Shooting First and Asking Questions Later
Americans must ask the tough questions now, not after a military adventure in Iran goes sour.
Leslie Gelb has a piece worth reading at The Daily Beast about Americans' propensity to save their tough questions about American overseas military adventures until after such expeditions are undertaken and go sour, rather than asking the questions before the expeditions begin. “We’re doing this terrible thing all over again,” says Gelb. “As before, we’re letting a bunch of ignorant, sloppy-thinking politicians and politicized foreign-policy experts . . . quick-march us off to war.” Gelb's current concern is the push to go to war against Iran, but he is describing a pattern that has been all too familiar in the past. Gelb is well qualified to make such observations, based on his experience in directing the writing of the Pentagon Papers as well as his later work as a journalist, State Department official and president of the Council on Foreign Relations.
The internal deliberations, described in the Pentagon Papers, on intervening in Vietnam in the mid-1960s were actually quite thorough in most respects, although they were trumped by images of falling dominoes and a fatalistic belief that even a losing war effort had to be waged to keep U.S. credibility intact. Deliberations outside the government were nothing close to thorough. The Gulf of Tonkin Resolution, which became the Congressional authorization for the war, was passed speedily after only brief hearings.

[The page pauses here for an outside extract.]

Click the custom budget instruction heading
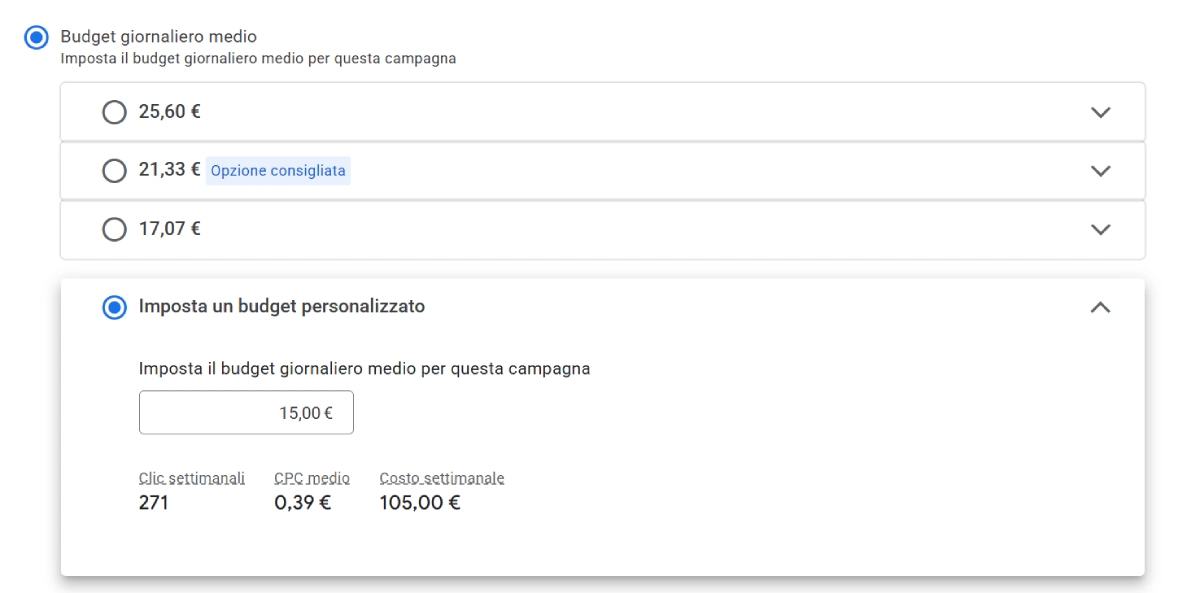 point(364,368)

Nearly four decades later, external deliberations on launching a war against Iraq were even more cursory. This time, a Congressional authorizing resolution was passed with no hearings. As for deliberations inside the Bush administration, there weren't any. Unlike with the Vietnam War, there was an astounding absence of any policy process for determining whether the war was a good idea. Many of the questions that have since been asked in public hand-wringing over the Iraq War about who said what at the time are almost irrelevant, because hardly anyone was paying attention to things that were said that turned out to be important.

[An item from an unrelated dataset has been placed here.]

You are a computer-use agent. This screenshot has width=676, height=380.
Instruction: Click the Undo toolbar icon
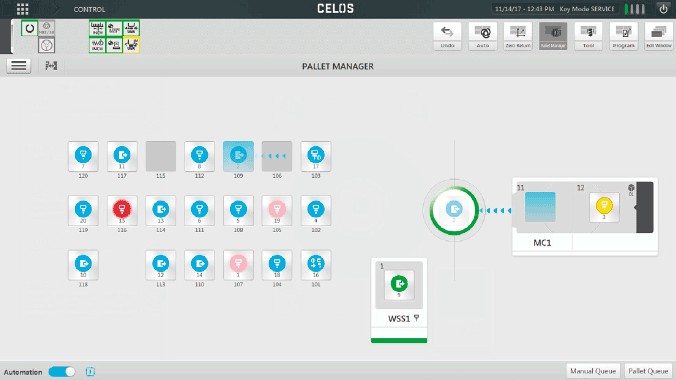pyautogui.click(x=447, y=36)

Gelb lays out some questions that ought to be asked about any military action against Iran. I've raised such questions as well. In fact, I raised a large number of them almost five years ago in an op-ed in the Washington Post titled “What to Ask Before the Next War.” A couple of my questions are now outdated. With the completed withdrawal of U.S. troops from Iraq, for example, we fortunately no longer have to wonder what Iran would do to those troops in retaliation. And in asking what a war against Iran would do to the price of oil, the possible figure I posited of $150 per barrel surely understates where the price would go in response to hostilities today. (When I was writing in February 2007 oil was selling for around $60 per barrel; this week Brent Crude was going for about $111.) But most of the questions are just as relevant as they were in 2007. If I was raising such questions five years ago, that means we should have had plenty of time to study them, especially for something as drastic as launching another offensive war. I invite you to look at the questions and ask whether public debate has adequately considered them, let alone provided answers adequate to justify another such adventure.